=== EXCERPT ===
For example, as shown in FIG. 9, the preset extraction instruction is to extract data of Shanghai and Beijing from 9 a.m. yesterday to 12 a.m. this morning. According to the preset extraction instruction, regions are selected as Beijing and Shanghai from the source information of data, the timestamp of the source data is from 9 a.m. yesterday to 12 a.m. this morning. Data meeting the conditions is extracted to from first set of data, and the first set of data is packaged as data packet A. The data packet A is the data summary of Beijing and Shanghai from 9 a.m. yesterday to 12 a.m. this morning. If the preset extraction instruction is to extract the data of Shanghai and Beijing from 9 a.m. yesterday to 12 a.m. this morning, and extract the data separately according to different regions. Then two sets of data are extracted according to different regions. The two sets of data are packaged divided into data packet B and data packet C. The data packet B is the data of Beijing from 9 a.m. yesterday to 12 a.m. this morning. The data packet C is the data of Shanghai from 9 a.m. yesterday to 12 a.m. this morning.

For example, according to the preset extraction instruction, target detection data of remote radar of vehicle A from 2:00 p.m. to 3:00 p.m. is to be obtained. The vehicle identification is selected as Vehicle A from the source information of data according to the preset extraction instruction, and the timestamp of the source data is from 2:00 p.m. to 3:00 p.m. . The sensor as the remote radar is taken as data extraction conditions, and data meeting the conditions is extracted to form second set of data. The second set of data is packaged as data packet D. The data packet D is the target detection data of remote radar of vehicle A between 2:00 p.m. and 3:00 p.m. .
=== DATA RECORDS ===
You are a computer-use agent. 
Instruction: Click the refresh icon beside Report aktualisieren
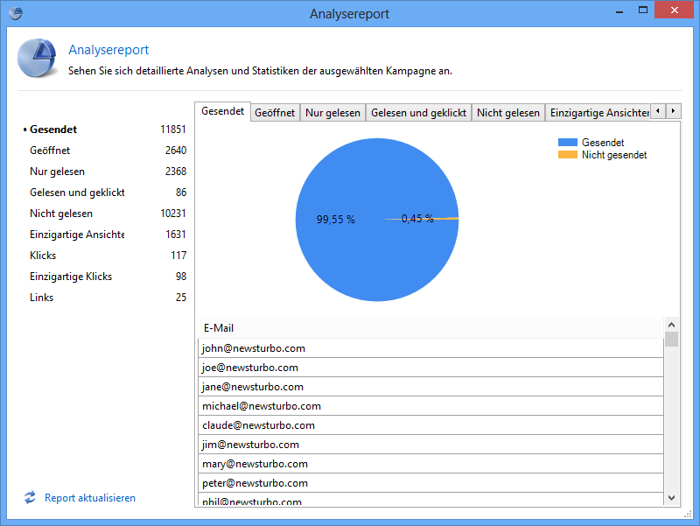click(x=30, y=497)
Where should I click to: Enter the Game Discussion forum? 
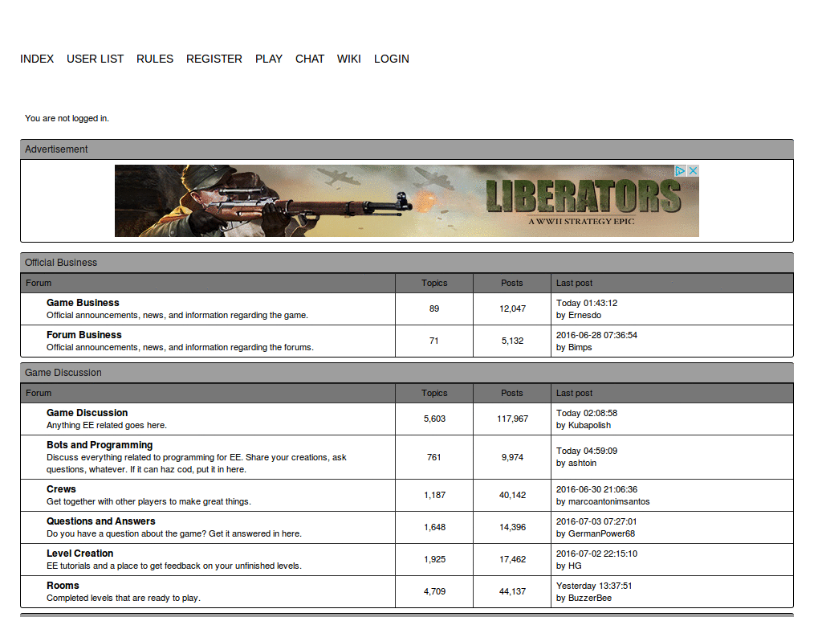(87, 413)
===
EXERCISE REQUIREMENTS
1. Can you reproduce the data-packaging excerpt word for word, starting at "For example, according" and ending at "and 3:00 p.m. ."?
2. What comes next in the data-packaging excerpt? Write the continuation that follows its final sentence.

RESPONSES TO THE TASKS
1.
For example, according to the preset extraction instruction, target detection data of remote radar of vehicle A from 2:00 p.m. to 3:00 p.m. is to be obtained. The vehicle identification is selected as Vehicle A from the source information of data according to the preset extraction instruction, and the timestamp of the source data is from 2:00 p.m. to 3:00 p.m. . The sensor as the remote radar is taken as data extraction conditions, and data meeting the conditions is extracted to form second set of data. The second set of data is packaged as data packet D. The data packet D is the target detection data of remote radar of vehicle A between 2:00 p.m. and 3:00 p.m. .

2.
The above process of obtaining data is in parallel. That is to say, although data of the data source is massive, analysis of the data only needs to analyze data related to purpose of data analysis. If massive source data is calculated one by one each time, the computing power of server 10 is very high, and the efficiency is very low. In this embodiment, the massive source data can be packaged according to the preset extraction instructions set by users, and only data in associated with data packets need to be analyzed in process of data analysis. Thus, amount of data in the process of data analysis is greatly reduced, and the computing power of the server 10 is greatly reduced too. Also, analysis efficiency is improved.

In step S104, corresponding data in each initial data packet is analyzed to obtain abnormal data. In this embodiment, the server 10 automatically filters the abnormal data based on preset rules. When analyzing the abnormal data, local abnormal data can be obtained after global analysis of a piece of data. For example, traffic light data during time interval T can be analyzed, in which the time interval T includes time period T1. If there is a difference between traffic light data during time period T1 and traffic light data during other time periods of the time interval T, the traffic light data during time period T1 is considered abnormal.

When analyzing abnormal data, a piece of data can be analyzed segment by segment, and data with abrupt changes can be regarded as the abnormal data. For example, data with abrupt changes caused by traffic accidents are regarded as the abnormal data. When analyzing abnormal data, data with information interruption in a piece of data can also be regarded as the abnormal data. For example, if the sensors fail to collect data and information interruption is occurred, the data is regarded as the abnormal data.

In step S106, labels are added to the abnormal data to form first version data packets. Each of the first version data packets includes a first timestamp. In this embodiment, the server 10 automatically adds labels to the abnormal data based on preset label adding rules. The first version data packets can be formed by adding timestamps and event labels to the abnormal data according to time. For example, when an abnormal data is related to traffic lights, a traffic light fault label can be added to the abnormal data to form the first version data packet. When an abnormal data is related to a traffic accident, a traffic accident label can be added to the abnormal data to form the first version data packet.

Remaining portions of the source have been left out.